What the task requires: Put the lines starting at the one containing "Locate an element" and ending at the one containing "(381, 246)." into a numbered list, with blank lines left out.

[Material for the task]

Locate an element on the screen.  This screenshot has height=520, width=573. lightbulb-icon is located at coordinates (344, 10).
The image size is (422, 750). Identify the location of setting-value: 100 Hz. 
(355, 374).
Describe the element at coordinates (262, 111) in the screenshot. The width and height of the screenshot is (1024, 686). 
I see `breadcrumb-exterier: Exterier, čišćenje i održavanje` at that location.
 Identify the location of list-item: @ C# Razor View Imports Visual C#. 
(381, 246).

[/Material for the task]
[Material for the task]

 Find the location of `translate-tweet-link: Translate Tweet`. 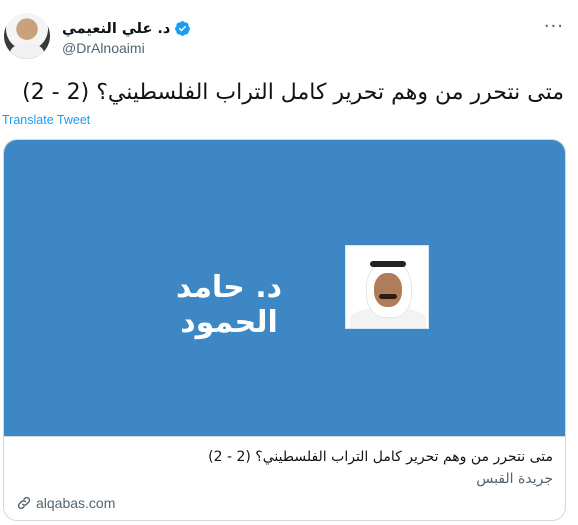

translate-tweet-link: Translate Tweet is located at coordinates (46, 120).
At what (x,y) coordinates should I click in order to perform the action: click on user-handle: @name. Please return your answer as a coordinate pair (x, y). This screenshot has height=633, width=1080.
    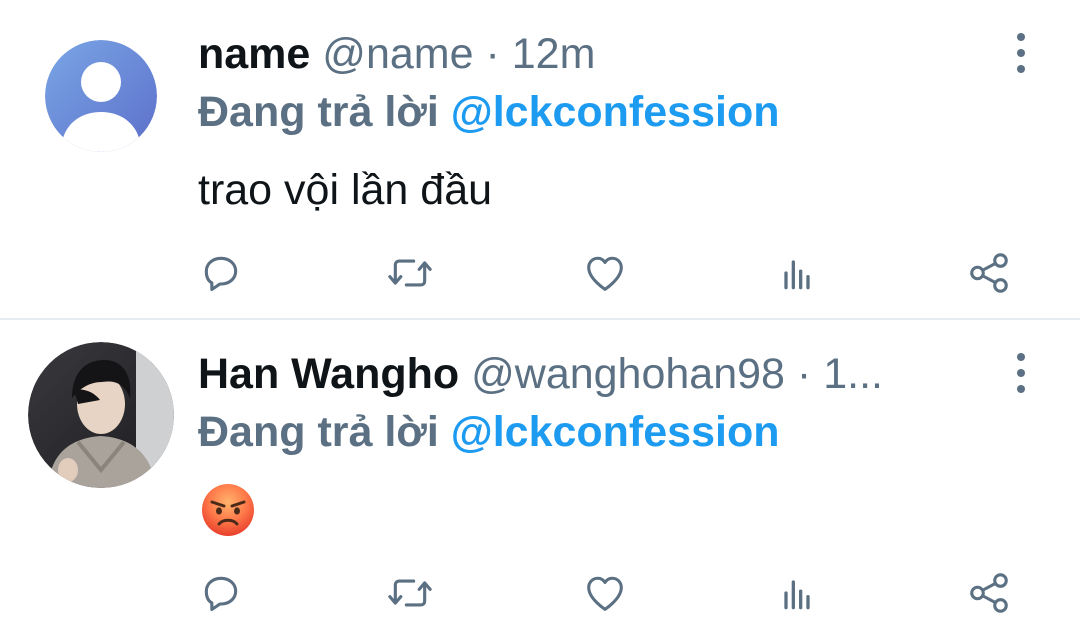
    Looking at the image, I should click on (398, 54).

[/Material for the task]
[Material for the task]

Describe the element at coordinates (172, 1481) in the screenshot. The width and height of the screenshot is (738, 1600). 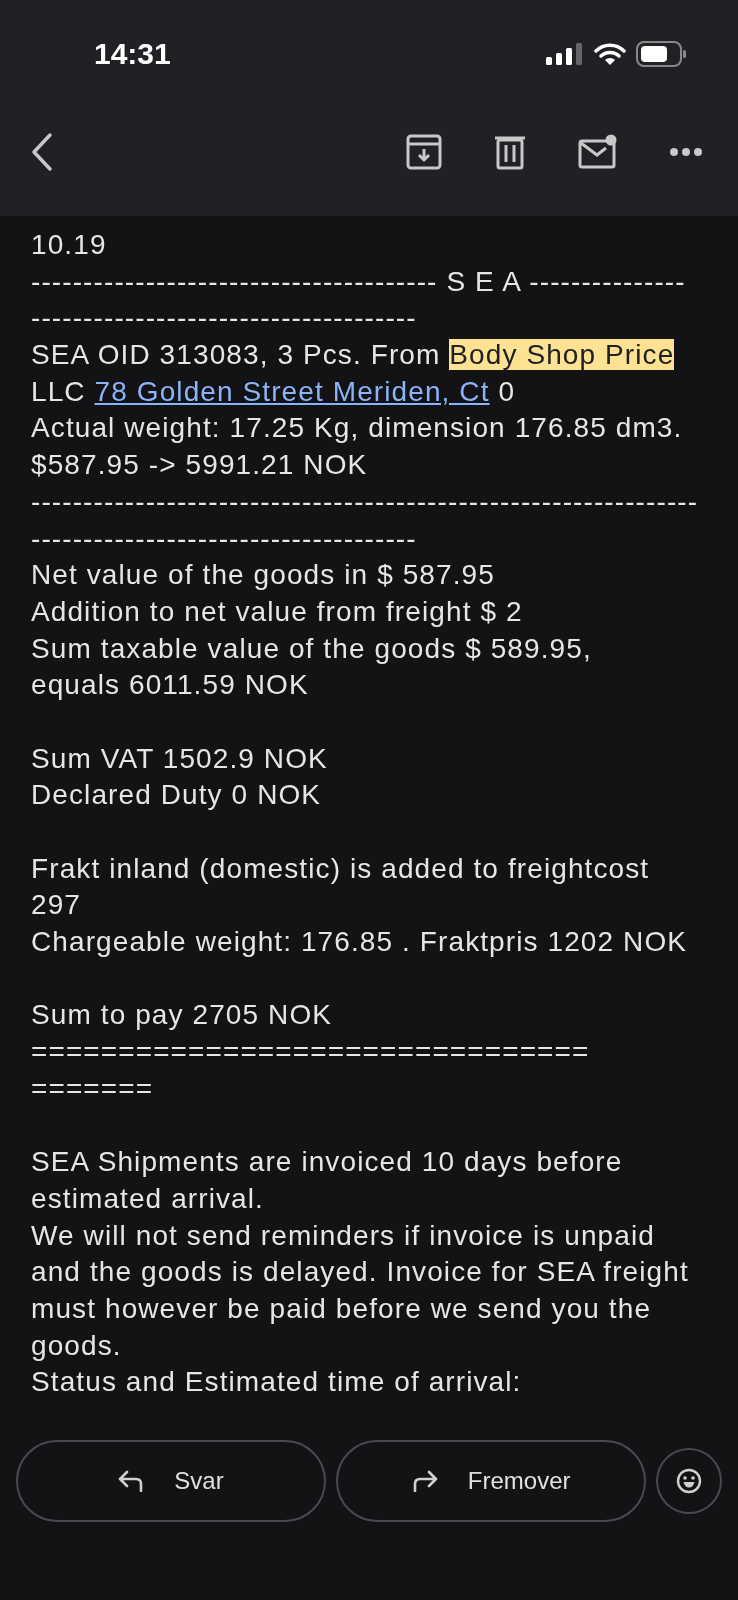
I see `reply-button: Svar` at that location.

[/Material for the task]

Exercise output:
1. Locate an element on the screen.  This screenshot has height=520, width=573. lightbulb-icon is located at coordinates (344, 10).
2. The image size is (422, 750). Identify the location of setting-value: 100 Hz. 
3. (355, 374).
4. Describe the element at coordinates (262, 111) in the screenshot. The width and height of the screenshot is (1024, 686). 
5. I see `breadcrumb-exterier: Exterier, čišćenje i održavanje` at that location.
6.  Identify the location of list-item: @ C# Razor View Imports Visual C#. 
7. (381, 246).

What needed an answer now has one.